Work required –
Please reproduce the entries from the line with "Click the close" up to and including the line with "tap(146, 446)", swapping "click action" for "tap action" and leaving everything else unchanged.

+ + + + + + +

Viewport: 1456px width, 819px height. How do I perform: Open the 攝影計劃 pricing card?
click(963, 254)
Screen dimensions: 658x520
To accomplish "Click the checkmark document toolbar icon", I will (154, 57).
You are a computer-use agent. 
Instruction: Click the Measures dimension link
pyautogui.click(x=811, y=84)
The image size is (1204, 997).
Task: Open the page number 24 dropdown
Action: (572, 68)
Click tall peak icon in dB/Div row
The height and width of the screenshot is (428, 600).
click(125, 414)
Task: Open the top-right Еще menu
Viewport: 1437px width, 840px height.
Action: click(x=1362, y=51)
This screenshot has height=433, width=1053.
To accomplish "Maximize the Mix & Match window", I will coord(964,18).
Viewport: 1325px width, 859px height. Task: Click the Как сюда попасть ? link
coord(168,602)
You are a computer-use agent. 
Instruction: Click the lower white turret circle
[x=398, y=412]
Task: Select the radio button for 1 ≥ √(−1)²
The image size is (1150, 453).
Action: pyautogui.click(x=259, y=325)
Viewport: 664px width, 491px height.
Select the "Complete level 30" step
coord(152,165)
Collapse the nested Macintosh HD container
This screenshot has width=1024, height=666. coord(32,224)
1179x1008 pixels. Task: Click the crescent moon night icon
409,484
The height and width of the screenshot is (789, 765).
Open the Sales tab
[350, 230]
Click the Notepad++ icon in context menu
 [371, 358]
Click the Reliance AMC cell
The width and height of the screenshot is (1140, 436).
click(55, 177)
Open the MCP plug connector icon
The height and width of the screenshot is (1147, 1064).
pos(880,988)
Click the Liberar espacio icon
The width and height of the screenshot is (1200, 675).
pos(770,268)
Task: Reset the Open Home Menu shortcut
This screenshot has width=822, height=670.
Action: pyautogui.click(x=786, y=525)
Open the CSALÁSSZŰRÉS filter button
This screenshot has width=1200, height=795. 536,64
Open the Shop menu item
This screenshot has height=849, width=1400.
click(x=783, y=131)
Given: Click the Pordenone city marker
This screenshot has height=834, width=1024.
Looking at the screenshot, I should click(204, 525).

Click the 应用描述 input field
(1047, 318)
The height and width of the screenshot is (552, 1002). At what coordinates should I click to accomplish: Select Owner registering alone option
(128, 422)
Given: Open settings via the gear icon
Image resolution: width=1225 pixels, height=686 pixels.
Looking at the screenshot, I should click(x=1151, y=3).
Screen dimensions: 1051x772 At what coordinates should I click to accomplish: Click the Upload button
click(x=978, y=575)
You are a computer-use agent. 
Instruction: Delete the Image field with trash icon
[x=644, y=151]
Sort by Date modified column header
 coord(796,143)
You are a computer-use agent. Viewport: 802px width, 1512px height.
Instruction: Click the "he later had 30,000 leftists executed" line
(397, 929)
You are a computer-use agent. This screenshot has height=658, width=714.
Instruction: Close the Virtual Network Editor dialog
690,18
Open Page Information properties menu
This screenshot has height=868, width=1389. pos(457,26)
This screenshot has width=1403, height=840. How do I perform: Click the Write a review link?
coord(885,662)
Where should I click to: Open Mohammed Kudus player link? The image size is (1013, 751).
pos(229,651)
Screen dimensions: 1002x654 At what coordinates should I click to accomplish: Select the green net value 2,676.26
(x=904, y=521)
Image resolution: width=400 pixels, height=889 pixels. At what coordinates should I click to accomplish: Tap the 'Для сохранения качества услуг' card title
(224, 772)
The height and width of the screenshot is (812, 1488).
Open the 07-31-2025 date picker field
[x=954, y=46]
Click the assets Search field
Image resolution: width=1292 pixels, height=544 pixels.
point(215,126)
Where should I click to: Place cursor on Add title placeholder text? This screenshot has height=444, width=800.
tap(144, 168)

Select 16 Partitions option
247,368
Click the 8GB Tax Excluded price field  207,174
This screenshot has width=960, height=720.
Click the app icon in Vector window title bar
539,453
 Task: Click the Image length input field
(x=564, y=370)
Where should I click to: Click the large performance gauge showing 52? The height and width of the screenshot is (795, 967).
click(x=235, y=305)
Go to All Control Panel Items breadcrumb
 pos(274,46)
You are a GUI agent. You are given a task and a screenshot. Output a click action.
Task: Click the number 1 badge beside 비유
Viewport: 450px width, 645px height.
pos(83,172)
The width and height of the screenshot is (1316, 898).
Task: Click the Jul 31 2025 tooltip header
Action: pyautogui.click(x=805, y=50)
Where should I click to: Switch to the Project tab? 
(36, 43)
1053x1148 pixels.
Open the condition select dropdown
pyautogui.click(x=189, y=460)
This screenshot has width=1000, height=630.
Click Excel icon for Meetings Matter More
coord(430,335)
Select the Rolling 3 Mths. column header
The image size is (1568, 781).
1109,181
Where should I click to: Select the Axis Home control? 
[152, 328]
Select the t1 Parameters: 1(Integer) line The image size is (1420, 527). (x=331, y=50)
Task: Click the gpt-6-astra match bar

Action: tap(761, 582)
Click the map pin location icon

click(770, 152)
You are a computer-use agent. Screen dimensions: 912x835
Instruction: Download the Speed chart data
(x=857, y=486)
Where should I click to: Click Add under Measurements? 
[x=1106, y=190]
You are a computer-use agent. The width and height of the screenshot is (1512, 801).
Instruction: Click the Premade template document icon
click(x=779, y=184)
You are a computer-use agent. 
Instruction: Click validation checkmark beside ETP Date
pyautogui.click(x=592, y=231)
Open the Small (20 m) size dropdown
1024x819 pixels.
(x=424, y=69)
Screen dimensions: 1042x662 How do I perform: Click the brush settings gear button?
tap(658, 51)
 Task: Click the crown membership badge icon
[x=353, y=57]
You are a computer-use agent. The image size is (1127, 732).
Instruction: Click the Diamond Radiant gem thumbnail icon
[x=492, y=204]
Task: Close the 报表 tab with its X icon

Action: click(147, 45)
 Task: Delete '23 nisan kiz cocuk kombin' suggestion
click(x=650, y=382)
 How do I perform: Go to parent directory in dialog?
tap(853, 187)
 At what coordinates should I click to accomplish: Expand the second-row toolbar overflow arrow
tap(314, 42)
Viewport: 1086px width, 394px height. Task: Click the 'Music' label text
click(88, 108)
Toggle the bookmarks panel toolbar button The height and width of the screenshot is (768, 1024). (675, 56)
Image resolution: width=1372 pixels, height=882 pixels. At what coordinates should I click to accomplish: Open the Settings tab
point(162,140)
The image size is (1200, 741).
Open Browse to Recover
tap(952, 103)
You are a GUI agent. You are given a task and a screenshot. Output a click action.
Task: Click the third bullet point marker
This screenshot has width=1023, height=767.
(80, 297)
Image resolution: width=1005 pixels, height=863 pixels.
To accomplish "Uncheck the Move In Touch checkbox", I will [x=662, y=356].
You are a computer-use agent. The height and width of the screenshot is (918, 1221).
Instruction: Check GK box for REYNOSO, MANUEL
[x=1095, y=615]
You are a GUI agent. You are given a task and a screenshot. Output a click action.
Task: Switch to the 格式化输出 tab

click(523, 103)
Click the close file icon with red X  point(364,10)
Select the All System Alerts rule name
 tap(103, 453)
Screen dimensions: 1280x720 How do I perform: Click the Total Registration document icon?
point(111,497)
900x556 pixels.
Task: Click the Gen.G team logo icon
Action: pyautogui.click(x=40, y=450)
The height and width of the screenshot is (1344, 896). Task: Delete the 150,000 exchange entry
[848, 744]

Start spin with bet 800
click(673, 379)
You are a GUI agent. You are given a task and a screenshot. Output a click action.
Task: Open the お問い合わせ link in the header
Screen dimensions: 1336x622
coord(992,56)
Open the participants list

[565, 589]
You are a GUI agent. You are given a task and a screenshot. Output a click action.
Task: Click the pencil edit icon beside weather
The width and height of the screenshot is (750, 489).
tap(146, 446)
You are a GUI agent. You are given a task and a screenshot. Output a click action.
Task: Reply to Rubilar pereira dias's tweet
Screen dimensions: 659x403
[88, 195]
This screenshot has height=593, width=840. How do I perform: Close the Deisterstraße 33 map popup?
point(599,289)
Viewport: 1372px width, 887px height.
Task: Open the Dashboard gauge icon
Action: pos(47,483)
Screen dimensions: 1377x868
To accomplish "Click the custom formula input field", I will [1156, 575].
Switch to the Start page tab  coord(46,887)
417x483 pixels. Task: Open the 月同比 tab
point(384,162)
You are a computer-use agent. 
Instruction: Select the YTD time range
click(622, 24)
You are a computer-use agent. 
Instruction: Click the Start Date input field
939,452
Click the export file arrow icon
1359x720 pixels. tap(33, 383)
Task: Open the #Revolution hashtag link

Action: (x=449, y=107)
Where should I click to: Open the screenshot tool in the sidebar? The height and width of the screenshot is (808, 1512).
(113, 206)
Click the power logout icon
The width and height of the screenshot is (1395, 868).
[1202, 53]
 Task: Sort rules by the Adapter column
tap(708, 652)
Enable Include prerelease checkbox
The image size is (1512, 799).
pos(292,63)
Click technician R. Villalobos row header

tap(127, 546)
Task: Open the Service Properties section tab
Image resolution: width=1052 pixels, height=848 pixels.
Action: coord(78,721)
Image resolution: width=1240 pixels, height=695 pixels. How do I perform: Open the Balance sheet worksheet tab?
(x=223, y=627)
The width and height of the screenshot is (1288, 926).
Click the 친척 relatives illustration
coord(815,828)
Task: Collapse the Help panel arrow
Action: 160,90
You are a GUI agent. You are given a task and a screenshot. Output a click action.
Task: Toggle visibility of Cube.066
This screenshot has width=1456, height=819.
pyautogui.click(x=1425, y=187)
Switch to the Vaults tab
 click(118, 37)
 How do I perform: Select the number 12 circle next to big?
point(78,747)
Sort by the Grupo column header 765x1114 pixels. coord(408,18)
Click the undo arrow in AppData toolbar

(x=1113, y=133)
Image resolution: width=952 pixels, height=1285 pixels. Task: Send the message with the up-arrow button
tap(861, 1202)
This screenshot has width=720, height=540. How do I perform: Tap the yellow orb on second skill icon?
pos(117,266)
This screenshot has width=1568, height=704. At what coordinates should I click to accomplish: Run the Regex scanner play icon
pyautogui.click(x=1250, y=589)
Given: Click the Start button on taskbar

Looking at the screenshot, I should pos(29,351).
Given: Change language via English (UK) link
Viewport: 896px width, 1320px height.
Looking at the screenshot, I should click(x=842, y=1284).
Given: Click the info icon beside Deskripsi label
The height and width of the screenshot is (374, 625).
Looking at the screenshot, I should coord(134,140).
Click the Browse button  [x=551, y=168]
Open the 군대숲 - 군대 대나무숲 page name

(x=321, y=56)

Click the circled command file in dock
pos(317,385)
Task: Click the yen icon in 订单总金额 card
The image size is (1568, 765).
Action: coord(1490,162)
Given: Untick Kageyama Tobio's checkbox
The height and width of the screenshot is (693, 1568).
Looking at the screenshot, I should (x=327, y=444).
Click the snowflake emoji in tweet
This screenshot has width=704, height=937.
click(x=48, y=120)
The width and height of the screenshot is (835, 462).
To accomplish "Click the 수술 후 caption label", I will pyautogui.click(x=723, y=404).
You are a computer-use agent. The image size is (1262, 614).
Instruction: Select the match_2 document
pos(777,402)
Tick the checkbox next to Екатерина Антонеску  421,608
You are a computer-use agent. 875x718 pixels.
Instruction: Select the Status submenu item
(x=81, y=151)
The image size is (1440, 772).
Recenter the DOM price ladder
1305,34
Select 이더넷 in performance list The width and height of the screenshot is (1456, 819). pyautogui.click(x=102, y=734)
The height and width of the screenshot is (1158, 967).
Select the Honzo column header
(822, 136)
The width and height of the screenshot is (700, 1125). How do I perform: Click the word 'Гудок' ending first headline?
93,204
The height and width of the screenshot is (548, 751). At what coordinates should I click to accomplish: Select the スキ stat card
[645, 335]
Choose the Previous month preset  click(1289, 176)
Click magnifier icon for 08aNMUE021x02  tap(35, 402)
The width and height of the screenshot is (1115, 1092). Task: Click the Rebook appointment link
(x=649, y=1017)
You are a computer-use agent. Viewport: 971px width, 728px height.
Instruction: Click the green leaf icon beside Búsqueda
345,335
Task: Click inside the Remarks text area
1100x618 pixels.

+ + + + + + +

Worked solution –
Click the close file icon with red X  point(364,10)
Select the All System Alerts rule name
 tap(103, 453)
Screen dimensions: 1280x720 How do I perform: Click the Total Registration document icon?
point(111,497)
900x556 pixels.
Task: Click the Gen.G team logo icon
Action: pyautogui.click(x=40, y=450)
The height and width of the screenshot is (1344, 896). Task: Delete the 150,000 exchange entry
[848, 744]

Start spin with bet 800
click(673, 379)
You are a GUI agent. You are given a task and a screenshot. Output a tap action.
Task: Open the お問い合わせ link in the header
Screen dimensions: 1336x622
coord(992,56)
Open the participants list

[565, 589]
You are a GUI agent. You are given a task and a screenshot. Output a tap action.
Task: Click the pencil edit icon beside weather
The width and height of the screenshot is (750, 489).
tap(146, 446)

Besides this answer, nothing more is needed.